▸ **Requirement**: The answer must be every line of the data that holds the word "computer".

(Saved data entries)
------------------------------------------------------------

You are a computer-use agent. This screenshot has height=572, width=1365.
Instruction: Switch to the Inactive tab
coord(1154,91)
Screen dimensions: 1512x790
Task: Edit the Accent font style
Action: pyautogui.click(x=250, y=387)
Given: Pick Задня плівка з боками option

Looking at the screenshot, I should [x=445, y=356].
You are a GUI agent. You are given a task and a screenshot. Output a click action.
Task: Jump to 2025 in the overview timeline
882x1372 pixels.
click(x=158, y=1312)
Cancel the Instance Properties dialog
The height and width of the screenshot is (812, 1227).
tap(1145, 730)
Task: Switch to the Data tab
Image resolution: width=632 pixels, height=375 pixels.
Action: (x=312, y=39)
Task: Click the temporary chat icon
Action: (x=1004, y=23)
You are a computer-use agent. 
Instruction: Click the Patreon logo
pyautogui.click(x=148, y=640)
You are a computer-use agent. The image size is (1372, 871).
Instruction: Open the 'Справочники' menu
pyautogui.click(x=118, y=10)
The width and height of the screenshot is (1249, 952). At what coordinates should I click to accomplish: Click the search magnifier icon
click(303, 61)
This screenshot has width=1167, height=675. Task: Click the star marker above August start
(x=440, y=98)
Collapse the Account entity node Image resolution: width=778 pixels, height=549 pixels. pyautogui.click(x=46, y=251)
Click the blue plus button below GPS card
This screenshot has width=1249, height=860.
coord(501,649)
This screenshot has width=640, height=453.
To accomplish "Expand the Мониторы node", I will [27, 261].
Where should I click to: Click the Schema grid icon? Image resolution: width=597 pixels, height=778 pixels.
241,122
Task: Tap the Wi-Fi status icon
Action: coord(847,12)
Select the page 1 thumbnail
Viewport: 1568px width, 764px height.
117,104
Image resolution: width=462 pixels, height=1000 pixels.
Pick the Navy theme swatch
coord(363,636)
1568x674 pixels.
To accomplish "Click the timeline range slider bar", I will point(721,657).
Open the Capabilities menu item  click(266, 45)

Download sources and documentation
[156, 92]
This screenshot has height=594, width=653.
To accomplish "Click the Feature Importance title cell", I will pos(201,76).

------------------------------------------------------------

▸ **Exercise response**:
You are a computer-use agent. This screenshot has height=572, width=1365.
You are a computer-use agent. 
You are a computer-use agent. The image size is (1372, 871).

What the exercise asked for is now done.